Pipeline aggregations are the headline feature in 1.3, allowing you to compute new metrics from the output of other aggregations. This lets you perform complex analysis like moving averages or derivatives directly within your aggregation requests. In practice, this means you can offload more computational work to Elasticsearch instead of processing results in your application code.
You can use various pipeline types, such as derivative to calculate the derivative of a metric, or cumulative_sum to compute a cumulative sum. This opens up new possibilities for time series analysis without needing to export your data.
Why are Doc Values now enabled by default?
Doc Values are now enabled by default for better performance and memory efficiency. This change means that for most field types, Elasticsearch will use a columnar data structure for sorting, aggregations, and scripting instead of relying on fielddata.
The switch to Doc Values helps prevent those nasty heap memory issues that could occur with fielddata. Since Doc Values operate off-heap, they're more memory efficient and provide better stability for aggregation-heavy workloads.
What scripting changes should I know about?
Groovy has become the default scripting language, replacing MVEL. This change brings better performance and security characteristics to your scripts. If you were using MVEL scripts, you'll need to update them to Groovy syntax.
The update also includes sandboxing improvements that make scripting more secure out of the box. You can still use other languages like JavaScript, but Groovy is now the recommended choice for new development.

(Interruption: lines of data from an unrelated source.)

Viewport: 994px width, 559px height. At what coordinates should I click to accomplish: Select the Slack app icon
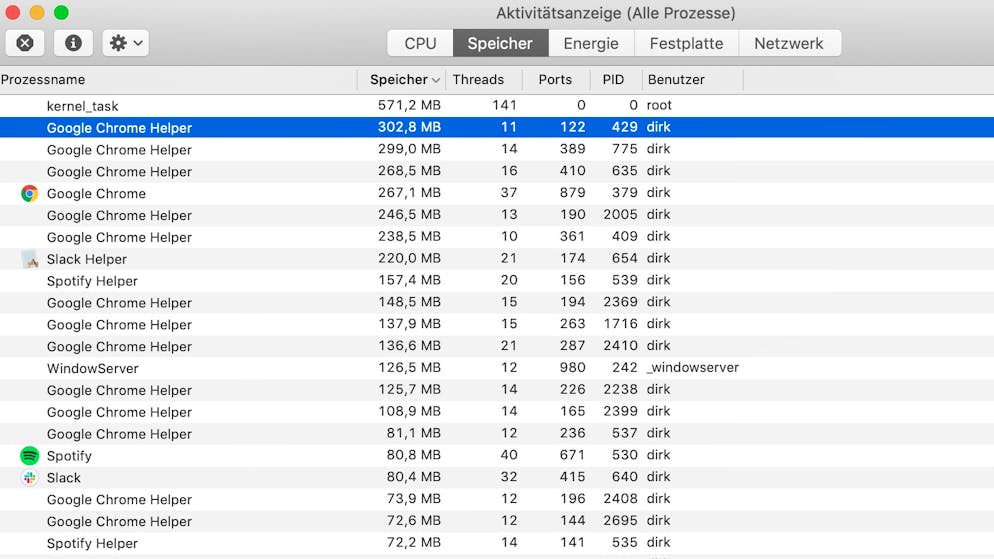[x=29, y=477]
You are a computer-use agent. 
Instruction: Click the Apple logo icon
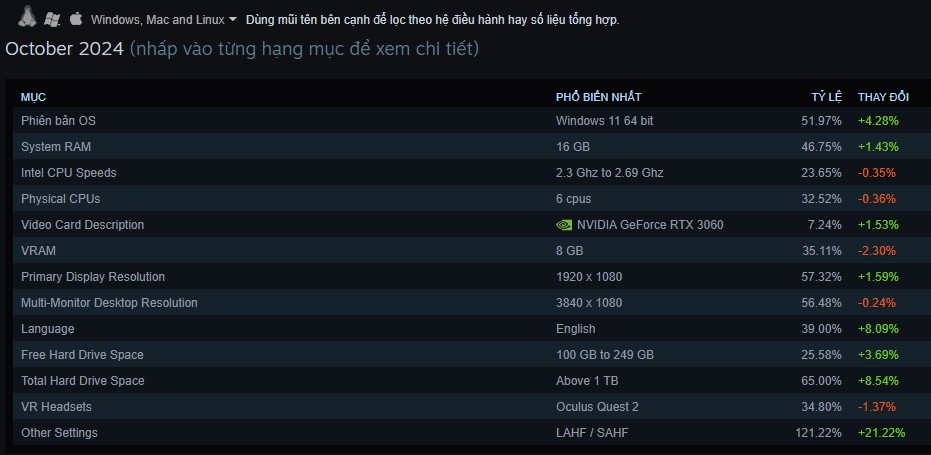pyautogui.click(x=75, y=18)
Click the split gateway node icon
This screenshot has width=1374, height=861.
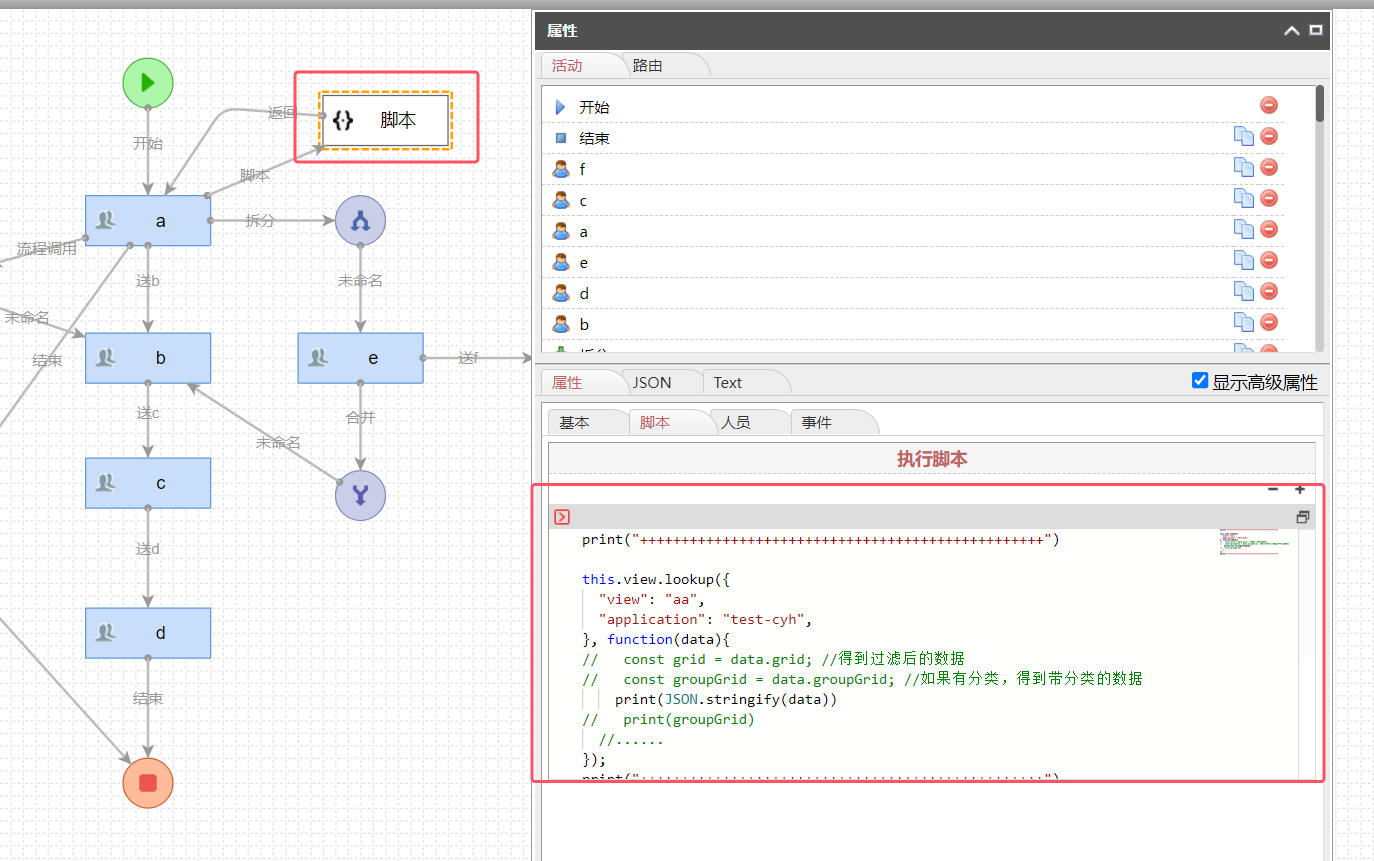coord(360,220)
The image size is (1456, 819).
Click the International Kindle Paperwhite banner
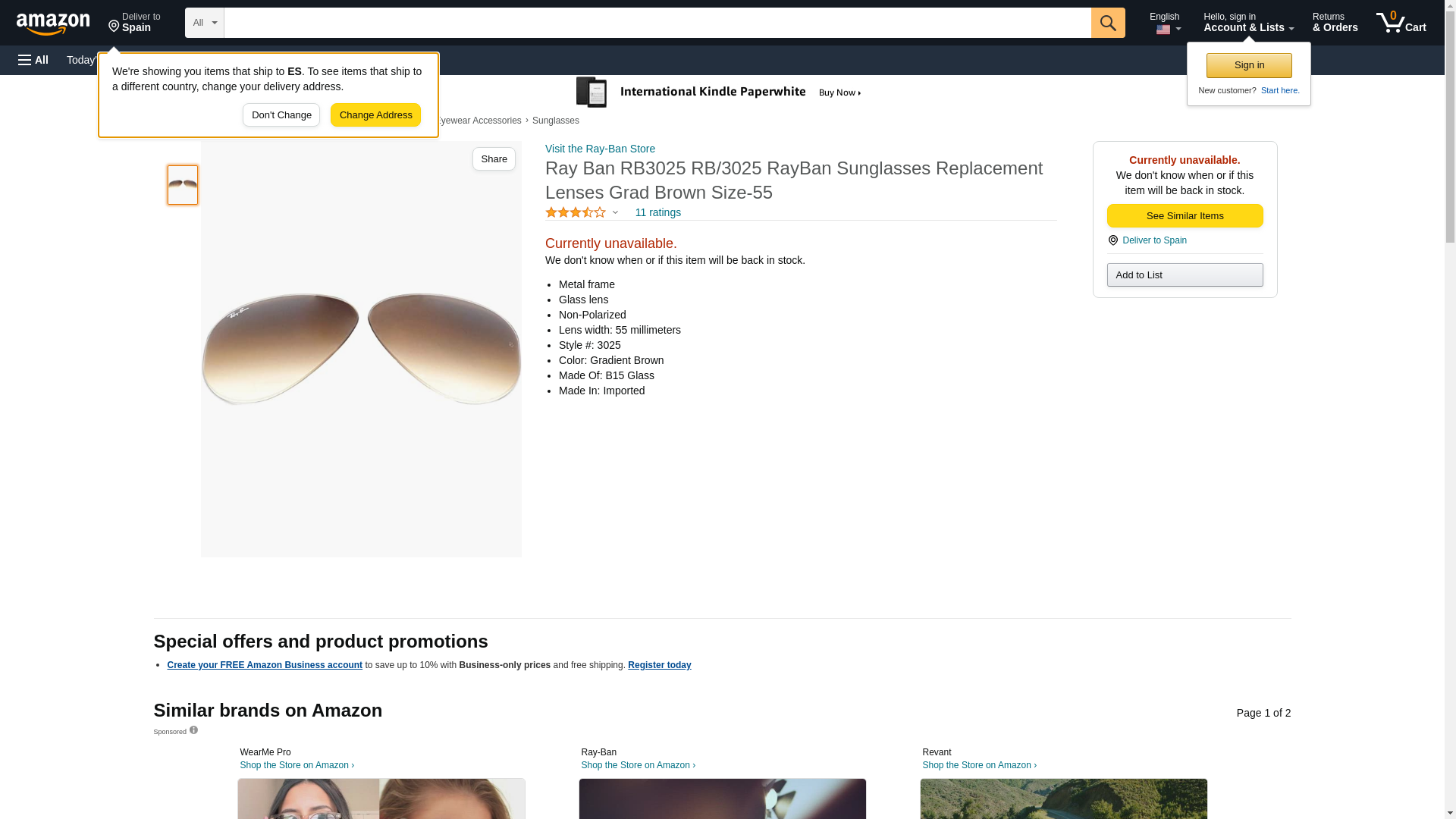pyautogui.click(x=719, y=93)
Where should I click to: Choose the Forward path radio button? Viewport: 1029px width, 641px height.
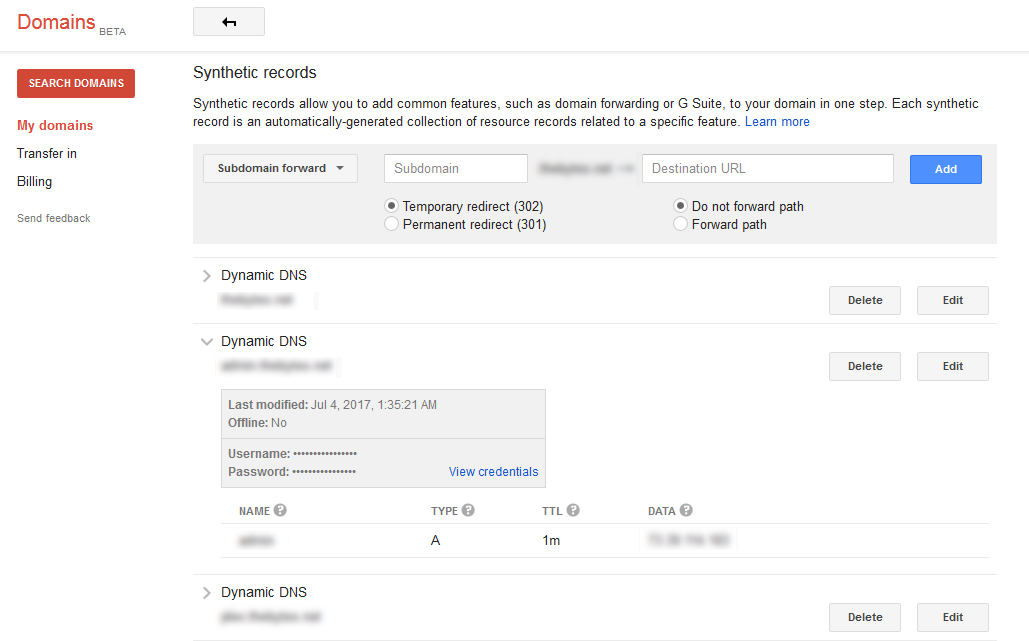tap(681, 224)
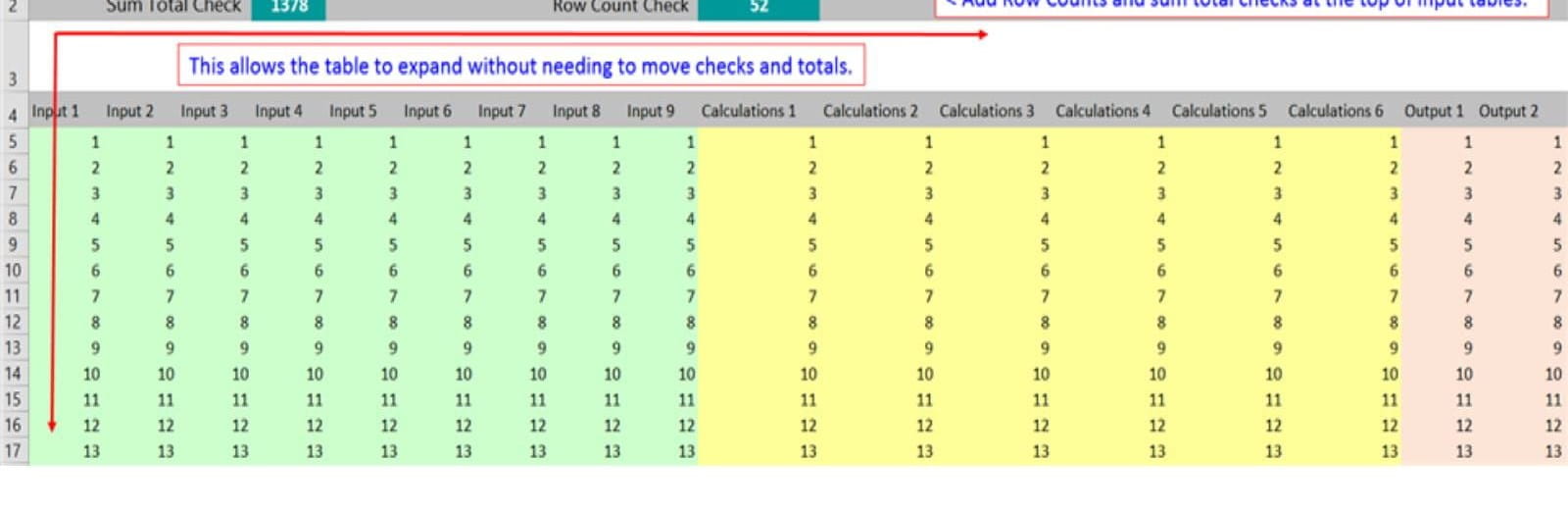Click the Input 9 header cell
Screen dimensions: 1568x510
(x=651, y=112)
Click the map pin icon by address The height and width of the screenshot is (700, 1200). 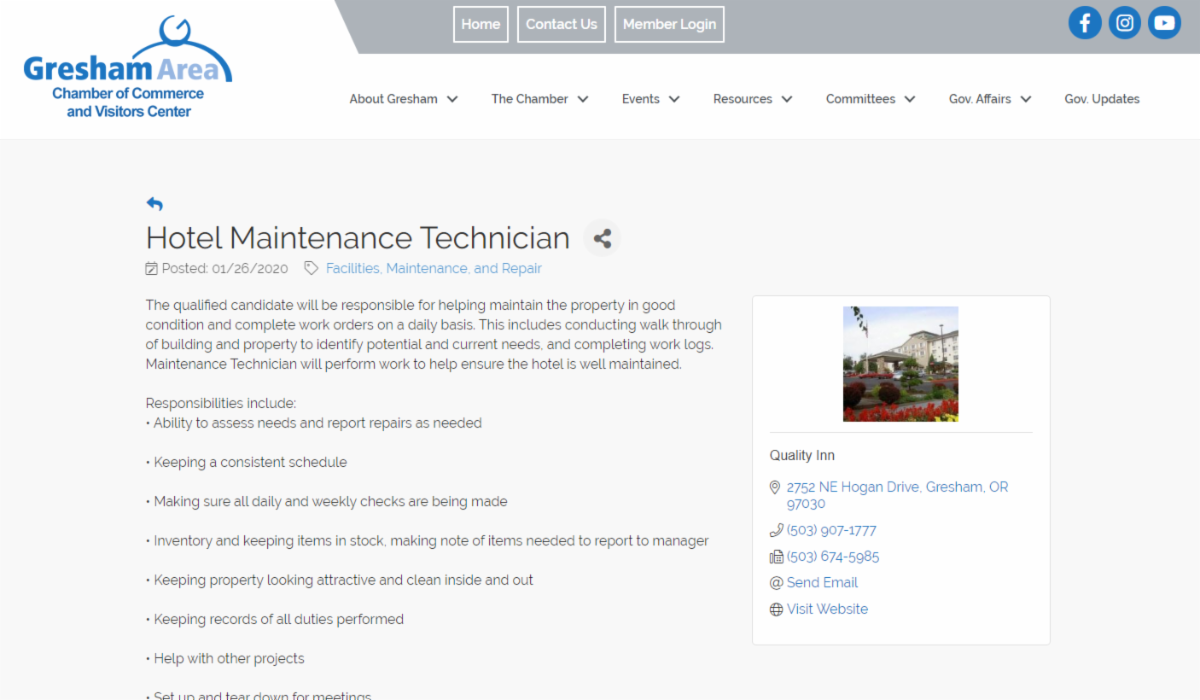pyautogui.click(x=775, y=488)
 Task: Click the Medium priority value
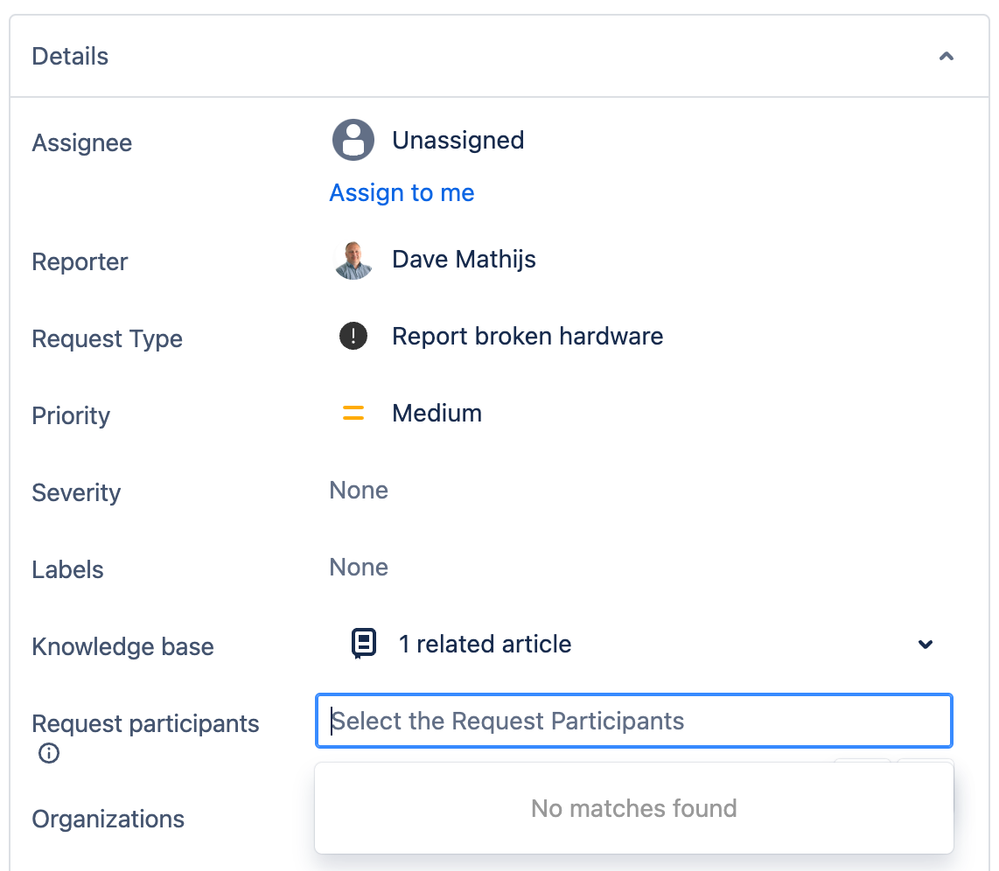point(437,413)
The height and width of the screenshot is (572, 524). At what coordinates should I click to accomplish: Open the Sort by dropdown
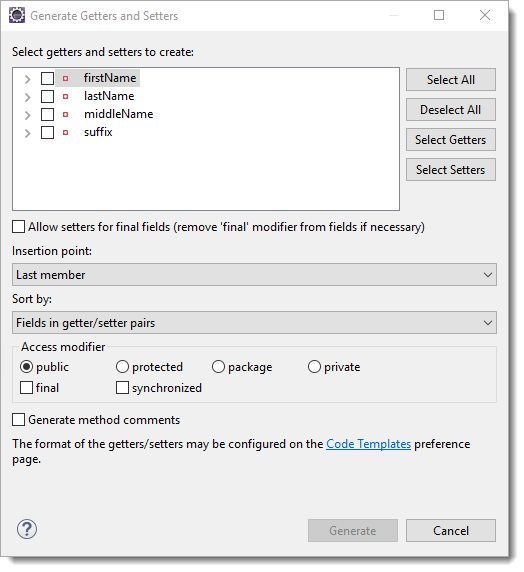(x=254, y=322)
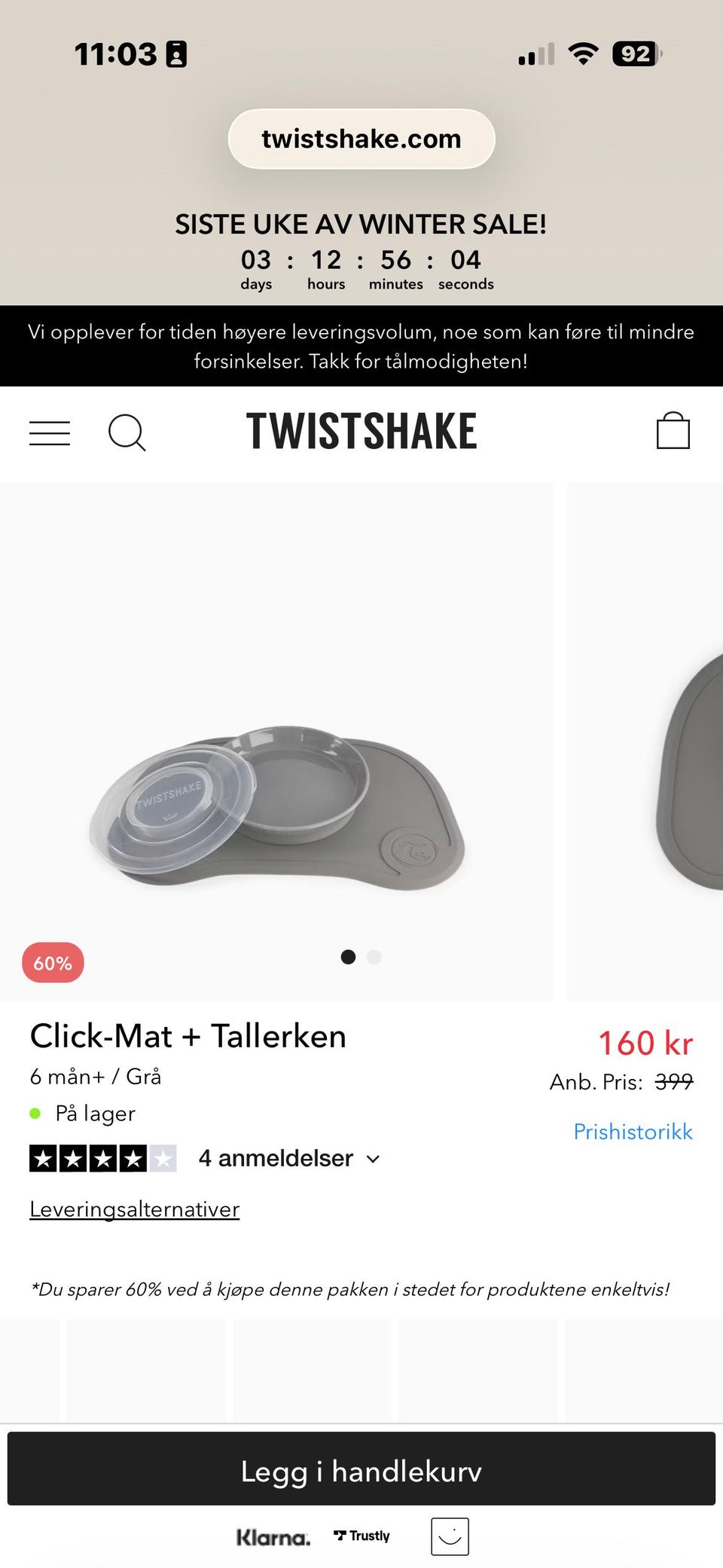The height and width of the screenshot is (1568, 723).
Task: Open the twistshake.com address bar
Action: [x=362, y=139]
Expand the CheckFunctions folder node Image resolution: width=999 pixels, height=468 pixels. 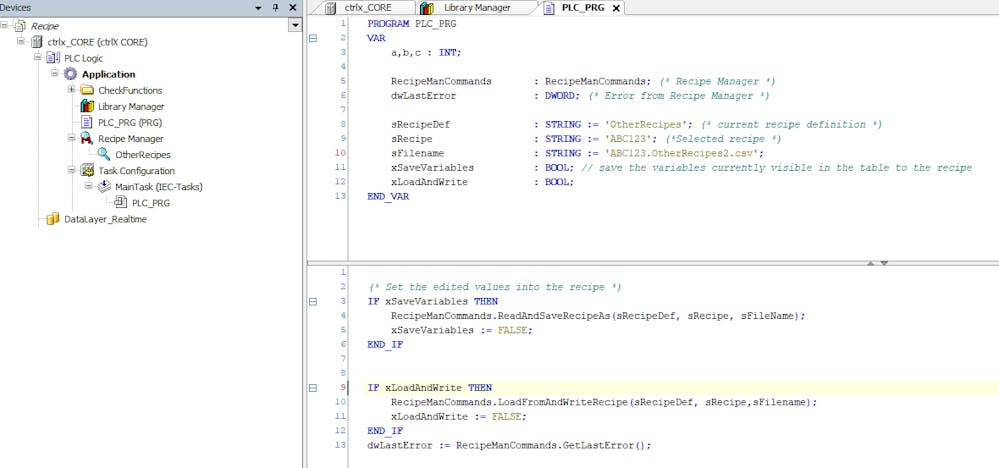tap(71, 90)
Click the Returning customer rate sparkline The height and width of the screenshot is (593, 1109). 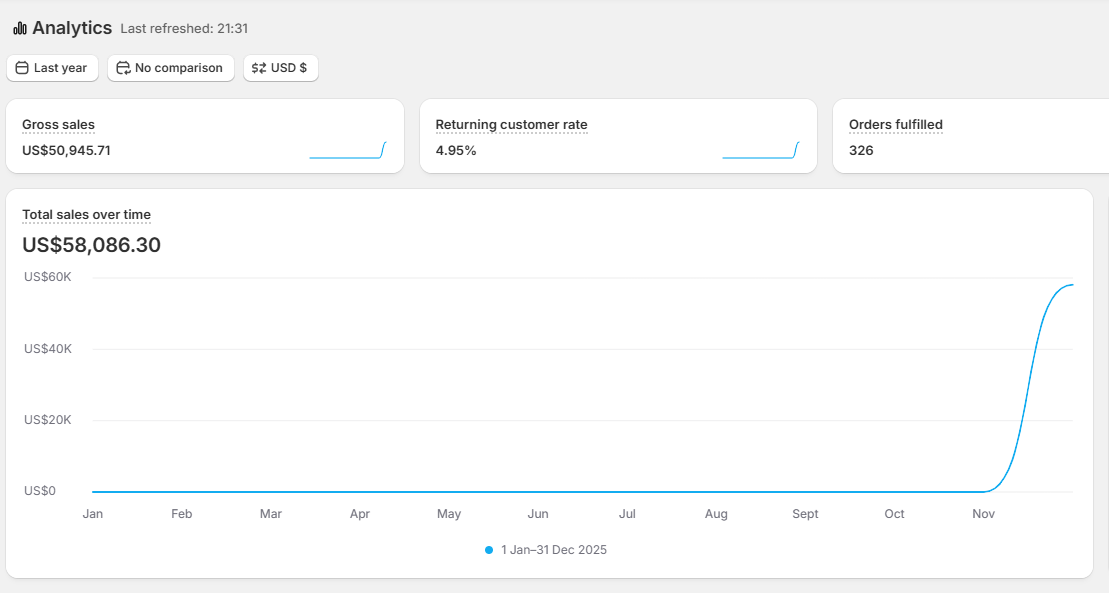click(760, 150)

What performance improvements stand out?
Recovery operations now prioritize primary shards, which means your cluster will become available faster after a restart or node failure. This matters because it reduces downtime and gets your cluster back to serving requests more quickly.
The snapshot and restore process received significant optimizations, making backups faster and more reliable. Indexing and query performance also saw various optimizations throughout the release.
FAQ
Do I need to change my queries because of the Doc Values change?
No, your existing queries will work exactly the same. The change is transparent to application code - it's an internal implementation change that improves memory usage and performance for sorting and aggregations.
How do I migrate my MVEL scripts to Groovy?
The syntax is quite similar, but you'll need to update your scripts to use Groovy's specific syntax. Test your scripts thoroughly as there might be subtle differences in how certain operations work between the two languages.
Are pipeline aggregations expensive performance-wise?
They add computational overhead since they process results from other aggregations. For large datasets, test the performance impact, but for most use cases they're efficient enough to run in production.
Will this version break my existing cluster?
It shouldn't break anything, but always test upgrades in a staging environment first. Pay attention to the deprecated features list and plan to update those areas of your codebase.
What happens if I don't want to use Groovy as my scripting language?
You can still configure other languages like JavaScript, but Groovy is now the default. The change was made for performance and security reasons, so we recommend giving Groovy a try for new scripts.